What Is Robots.txt & How to Write It for SEO (2026) | Seobility

What Is Robots.txt in SEO &
How to Write It Correctly (2026)

Robots.txt is a tiny text file with enormous power — a single wrong line can make your entire website invisible to Google. It's the first file Googlebot reads when it visits your site, and it tells crawlers exactly which pages they're allowed to access. Most site owners either ignore it entirely or make dangerous mistakes with it. This guide covers exactly how robots.txt works, how to write it correctly, and the critical mistakes to avoid.

What Is Robots.txt?

Robots.txt is a plain text file stored at the root of your website — always accessible at yourdomain.com/robots.txt. It uses the Robots Exclusion Protocol, a widely-adopted standard that tells search engine crawlers (Googlebot, Bingbot, and others) which pages they have permission to crawl.

Every time Googlebot prepares to crawl your website, it first fetches your robots.txt file and reads the instructions inside. These instructions can allow or deny access to specific directories, files, or URL patterns. The crawler then respects those instructions (mostly — more on this below).

Key distinction: Robots.txt controls crawling — not indexing. Blocking a page in robots.txt prevents Googlebot from reading its content, but Google may still index the page's URL (show it in search results as an empty result) if it finds links to it elsewhere. To prevent indexing, you need a noindex meta tag on the page itself.

Robots.txt Syntax — Every Directive Explained

DirectiveWhat It DoesExample
User-agent Specifies which crawler the following rules apply to. * means all crawlers. User-agent: *
User-agent: Googlebot
Disallow Blocks the specified path from being crawled. Empty value = allow all. Disallow: /wp-admin/
Disallow: /cart/
Allow Explicitly permits a path, overriding a broader Disallow rule. Allow: /wp-admin/admin-ajax.php
Sitemap Tells all crawlers the location of your XML sitemap. Sitemap: https://yourdomain.com/sitemap.xml
Crawl-delay Requests crawlers wait N seconds between requests. Googlebot mostly ignores this — use GSC crawl rate instead. Crawl-delay: 10
# (comment) Lines starting with # are comments — ignored by crawlers, useful for documentation. # Block admin area

Critical syntax rule: Disallow: (empty — nothing after the colon) means allow everything — it's the opposite of what it looks like. Disallow: / means block everything. Many site owners write an empty Disallow thinking it blocks all crawling — it does the exact opposite. Always verify your intent.

* _To be done_
Reproduce word for word the part of the robots.txt guide that begins at the words "Robots.txt is a plain" and stops after "on this below).". The material that comes next is separate from the robots.txt guide.

* _Data_
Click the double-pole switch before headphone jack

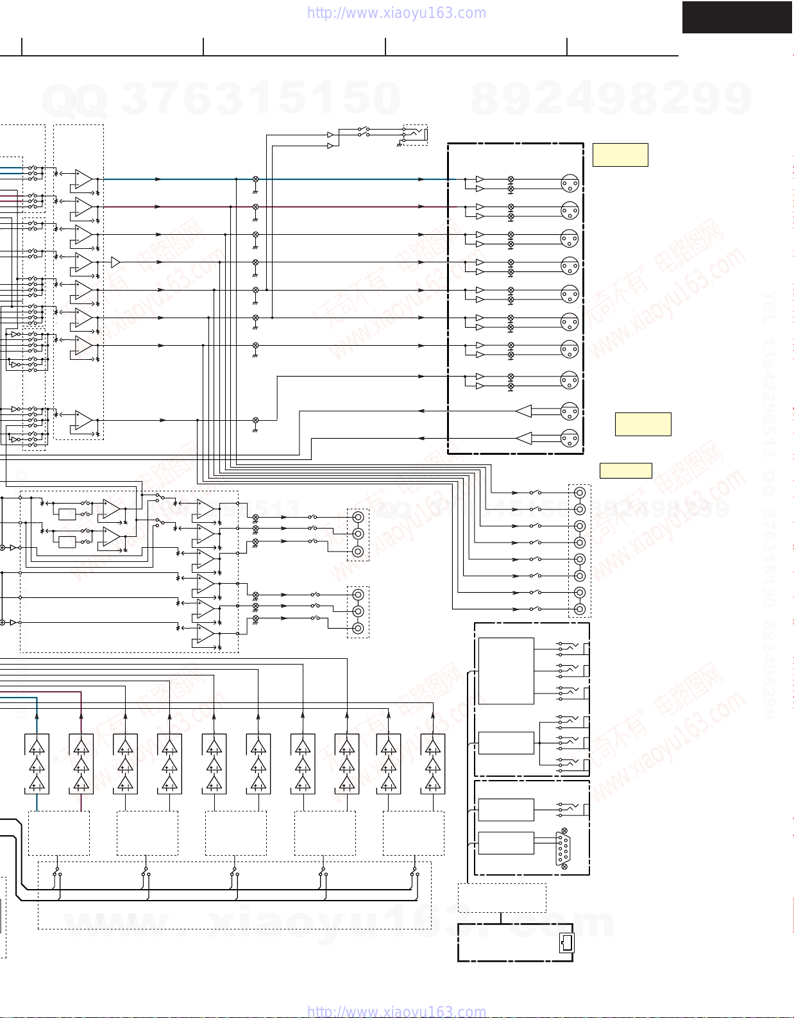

* _Output of the task_
Robots.txt is a plain text file stored at the root of your website — always accessible at yourdomain.com/robots.txt. It uses the Robots Exclusion Protocol, a widely-adopted standard that tells search engine crawlers (Googlebot, Bingbot, and others) which pages they have permission to crawl.

Every time Googlebot prepares to crawl your website, it first fetches your robots.txt file and reads the instructions inside. These instructions can allow or deny access to specific directories, files, or URL patterns. The crawler then respects those instructions (mostly — more on this below).